The line between what cinema is and what it ought to be is one that is being crossed increasingly rarely, according to film historian and critic André Habib.
Last Friday’s Mary Ann Beckett-Baxter Memorial Lecture held at Concordia University was called “Can we still think with images?” and headed by Habib and filmmaker Rodrigue Jean. The talk was preceded by a screening of Jean’s critically acclaimed documentary Hommes à Louer. The Jutra-nominated film is a series of interviews with 11 male prostitutes from across Montreal over the course of a year. It’s a harrowing and disturbing account of a dark pocket of society where prejudices abound. There’s no sugar-coating the facts in Hommes à Louer; it isn’t a Michael Moore-type documentary with a ton of voice-over and crazy graphs and music &- there are none. The audience is left to its own devices to make up its own mind about these men.
Habib wasn’t involved with the production of the film, but he is a keen supporter of Hommes à Louer and films like it. Too often, he believes films that are supposed to make you think actually just tell you what to think. Not the case with Hommes à Louer.
Habib and Jean first met after a screening of the director’s film.

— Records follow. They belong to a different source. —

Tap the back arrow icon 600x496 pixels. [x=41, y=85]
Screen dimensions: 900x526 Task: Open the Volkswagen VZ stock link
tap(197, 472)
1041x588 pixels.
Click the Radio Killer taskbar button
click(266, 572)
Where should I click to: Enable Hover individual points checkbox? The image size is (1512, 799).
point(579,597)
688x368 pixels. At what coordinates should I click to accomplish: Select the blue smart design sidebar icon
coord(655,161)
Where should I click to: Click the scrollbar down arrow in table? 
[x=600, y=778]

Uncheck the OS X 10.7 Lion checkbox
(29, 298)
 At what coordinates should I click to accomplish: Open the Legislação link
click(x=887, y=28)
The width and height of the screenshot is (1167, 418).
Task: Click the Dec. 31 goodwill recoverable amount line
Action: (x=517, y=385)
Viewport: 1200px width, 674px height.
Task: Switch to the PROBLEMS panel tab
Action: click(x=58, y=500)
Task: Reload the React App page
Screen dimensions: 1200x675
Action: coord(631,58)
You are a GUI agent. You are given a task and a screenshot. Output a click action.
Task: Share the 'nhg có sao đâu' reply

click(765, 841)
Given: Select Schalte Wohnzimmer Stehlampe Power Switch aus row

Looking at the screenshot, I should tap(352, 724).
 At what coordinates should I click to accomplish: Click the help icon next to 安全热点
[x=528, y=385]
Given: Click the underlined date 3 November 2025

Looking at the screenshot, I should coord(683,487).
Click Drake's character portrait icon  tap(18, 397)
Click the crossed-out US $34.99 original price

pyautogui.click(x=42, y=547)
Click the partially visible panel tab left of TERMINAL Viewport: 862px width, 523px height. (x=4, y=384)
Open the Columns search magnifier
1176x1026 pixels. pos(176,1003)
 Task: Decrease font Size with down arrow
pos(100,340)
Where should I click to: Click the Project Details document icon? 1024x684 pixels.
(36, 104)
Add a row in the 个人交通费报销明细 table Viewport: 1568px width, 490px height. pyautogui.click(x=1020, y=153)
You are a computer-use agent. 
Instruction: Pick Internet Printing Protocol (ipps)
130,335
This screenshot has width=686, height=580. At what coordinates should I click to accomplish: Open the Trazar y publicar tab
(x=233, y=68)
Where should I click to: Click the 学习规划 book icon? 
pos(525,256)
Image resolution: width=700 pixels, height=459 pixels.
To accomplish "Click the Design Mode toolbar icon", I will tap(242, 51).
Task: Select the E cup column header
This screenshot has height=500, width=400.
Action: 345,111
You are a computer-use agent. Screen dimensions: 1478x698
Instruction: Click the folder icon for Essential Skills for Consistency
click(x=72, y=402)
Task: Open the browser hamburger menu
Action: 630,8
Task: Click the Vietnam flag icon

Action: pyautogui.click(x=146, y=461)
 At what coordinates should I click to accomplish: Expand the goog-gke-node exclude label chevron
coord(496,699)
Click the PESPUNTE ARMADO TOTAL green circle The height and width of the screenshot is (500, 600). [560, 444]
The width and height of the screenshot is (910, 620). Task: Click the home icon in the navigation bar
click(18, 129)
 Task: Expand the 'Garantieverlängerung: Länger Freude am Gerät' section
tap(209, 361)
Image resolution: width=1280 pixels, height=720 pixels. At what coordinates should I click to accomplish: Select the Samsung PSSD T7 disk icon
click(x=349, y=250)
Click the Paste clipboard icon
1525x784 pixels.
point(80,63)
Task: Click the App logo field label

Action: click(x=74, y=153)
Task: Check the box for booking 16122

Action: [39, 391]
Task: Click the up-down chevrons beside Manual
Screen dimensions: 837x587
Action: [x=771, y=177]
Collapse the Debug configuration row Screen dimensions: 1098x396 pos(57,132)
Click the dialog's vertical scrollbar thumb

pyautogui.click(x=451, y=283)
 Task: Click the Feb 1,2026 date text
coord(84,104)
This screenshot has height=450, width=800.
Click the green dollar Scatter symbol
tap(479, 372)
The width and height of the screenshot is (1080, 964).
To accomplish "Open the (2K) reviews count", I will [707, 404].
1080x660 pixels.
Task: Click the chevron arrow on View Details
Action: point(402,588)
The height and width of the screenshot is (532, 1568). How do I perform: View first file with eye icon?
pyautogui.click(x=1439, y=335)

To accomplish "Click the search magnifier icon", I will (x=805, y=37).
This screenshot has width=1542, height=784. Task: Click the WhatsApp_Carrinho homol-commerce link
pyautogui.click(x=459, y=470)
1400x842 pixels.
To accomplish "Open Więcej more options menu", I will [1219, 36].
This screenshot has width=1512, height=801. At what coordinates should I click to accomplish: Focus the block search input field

At that point, the fate of the film and whether it would even be released were unsure.
Having been moved by it, Habib became a “militant activist, fighting so that [Jean’s] film be recognized and released.” Hommes à Louer took over a year to produce and even longer to edit and put together (Jean had over 200 hours of material to go through), but the National Film Board had been blocking its release for over two years, worried about its length (a rough cut of the film was nine hours at one point) and lack of point of view.
Habib describes the lecture as a “philosophical show and tell”: the lecturers showed clips from two films out of Palestine and discussed how one was “telling you what to think” with the use of voice-over and other techniques, while the other, “through aesthetic distance and so on, opens up a space for thought.”
Habib and Jean also took on the Internet and its faulty promise of democratic participation. While the idea encourages everyone to participate and react to images online, according to Habib and Jean, the reality is that the images and the reactions they are supposed to elicit are diluted.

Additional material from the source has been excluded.